[[ Page excerpt, beginning ]]

Cameroon: The Entry into Force of the CEEAC Common External Tariff Marks a Turning Point for Trade and Logistics in Central Africa

Since January 1, 2026, Cameroon has officially implemented the CEEAC–CEMAC Common External Tariff (CET), a major reform aimed at harmonizing customs duties and strengthening regional integration. This transformative step for African trade has direct implications for logistics in Africa, transport in Africa, and the organization of supply chains in Central Africa.

A Key Milestone in Regional Integration in Central Africa

Approved on October 18, 2024, by the 11 Member States of the Economic Community of Central African States (CEEAC), the Common External Tariff entered into force in Cameroon on January 1, 2026, according to the Directorate General of Customs (DGD). This implementation completes a long process of tariff harmonization between CEEAC and CEMAC that has been underway for more than a decade.

[[ Page excerpt, end ]]
[[ Data to examine, beginning ]]

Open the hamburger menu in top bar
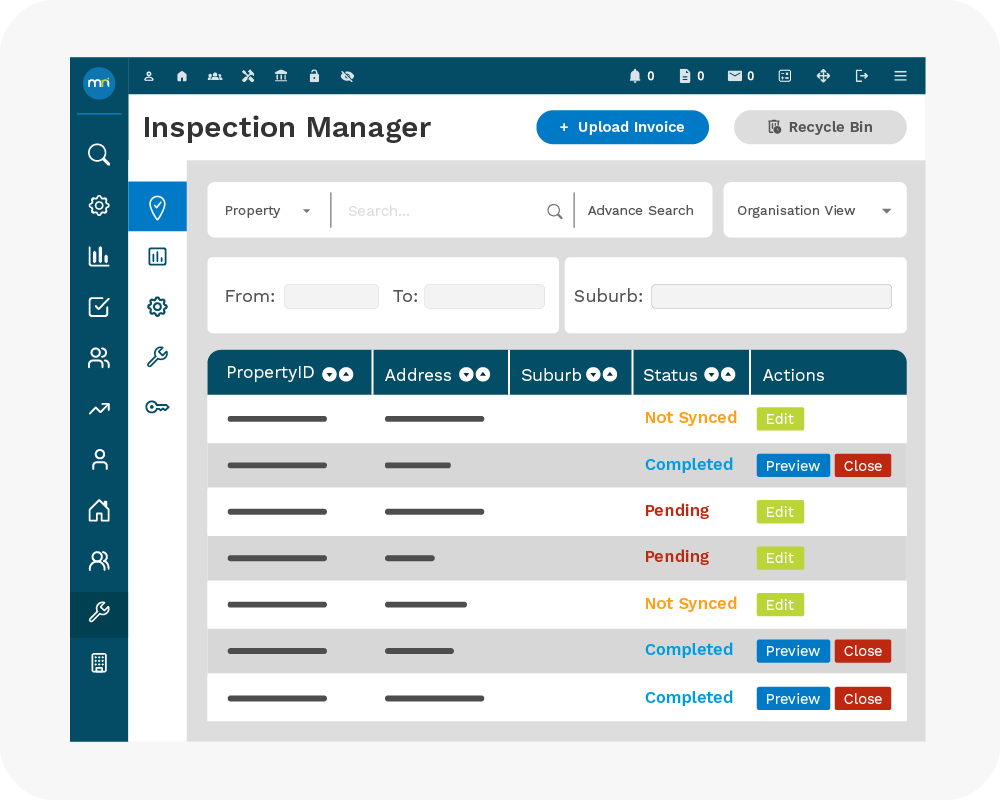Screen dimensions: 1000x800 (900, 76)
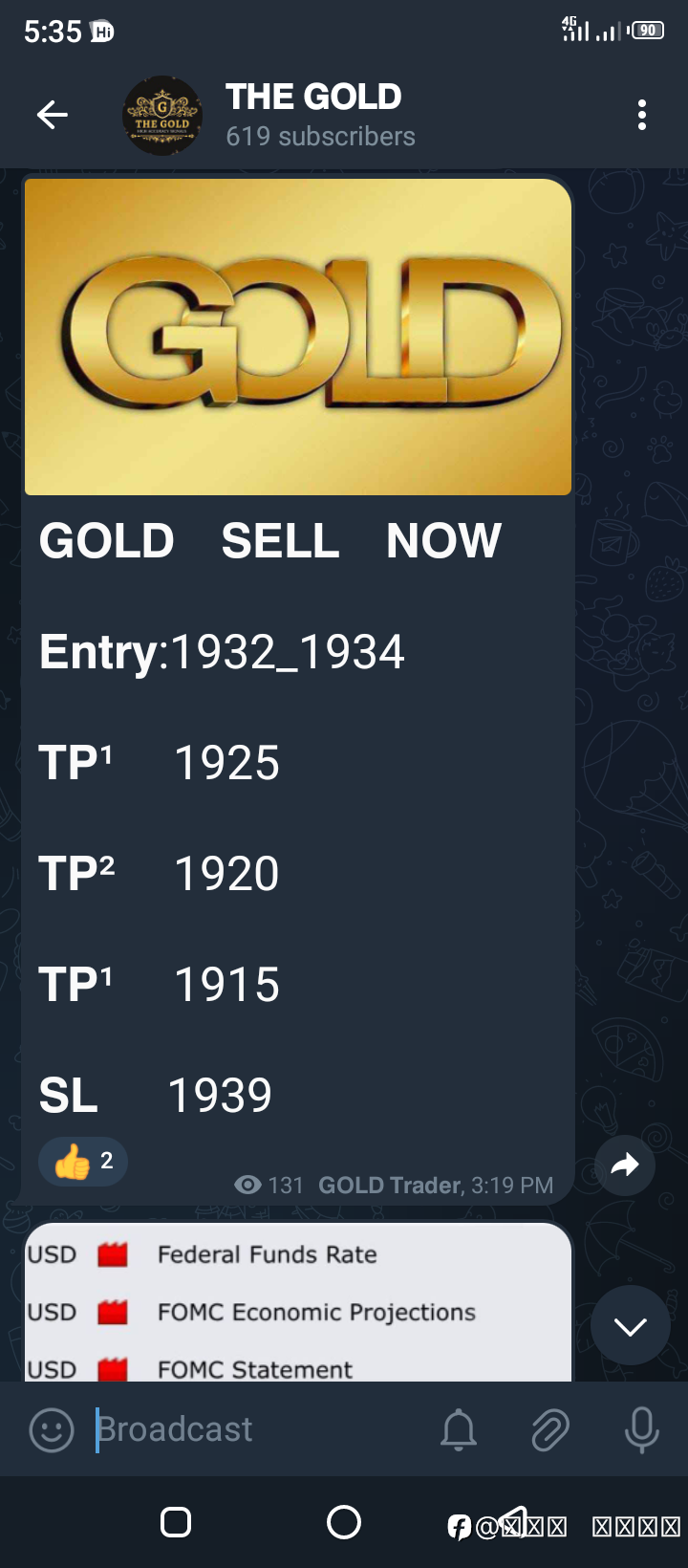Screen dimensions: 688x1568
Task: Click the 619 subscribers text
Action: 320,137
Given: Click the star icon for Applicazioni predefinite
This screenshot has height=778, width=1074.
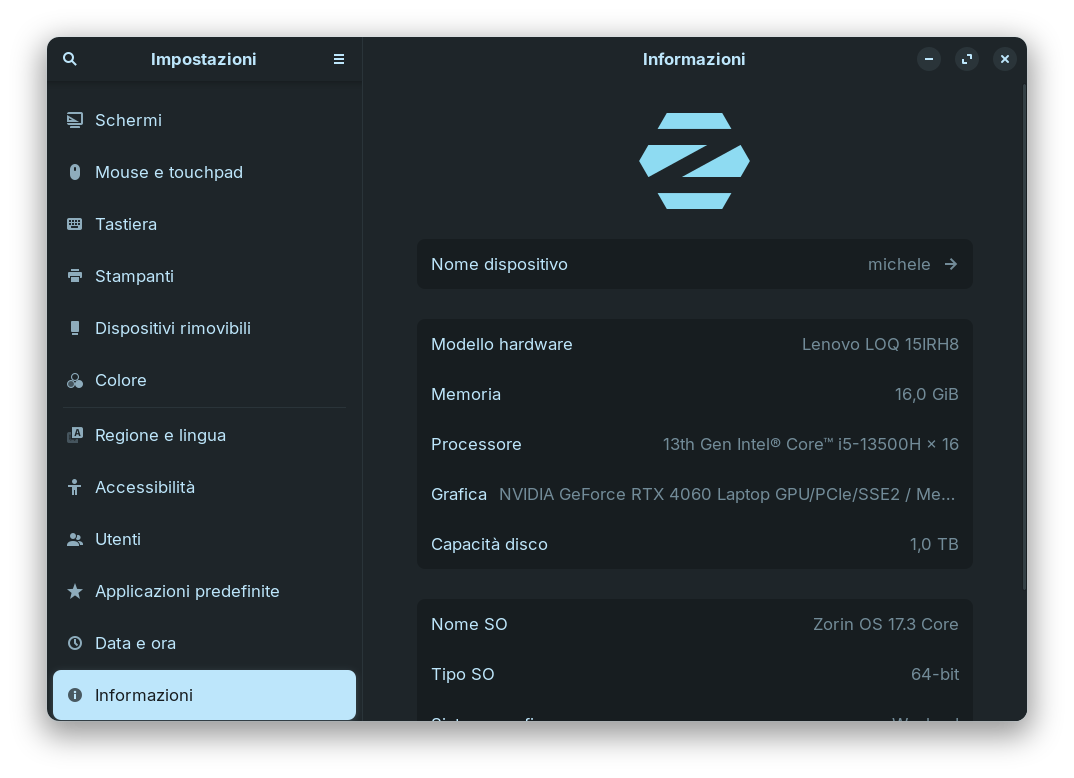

[[ Data to examine, end ]]

[List of tasks]
a. In the excerpt on Cameroon's common external tariff, on what date did the 11 CEEAC member states approve the tariff?
b. According to the excerpt on Cameroon's common external tariff, what is the reform meant to achieve?
c. List every area that the Cameroon tariff excerpt says will be directly affected by this step.

[Answers for the tasks]
a. October 18, 2024.

b. The reform aims to harmonize customs duties and strengthen regional integration. Its implementation completes a tariff harmonization process between CEEAC and CEMAC that has been underway for more than a decade.

c.
- Logistics in Africa
- Transport in Africa
- The organization of supply chains in Central Africa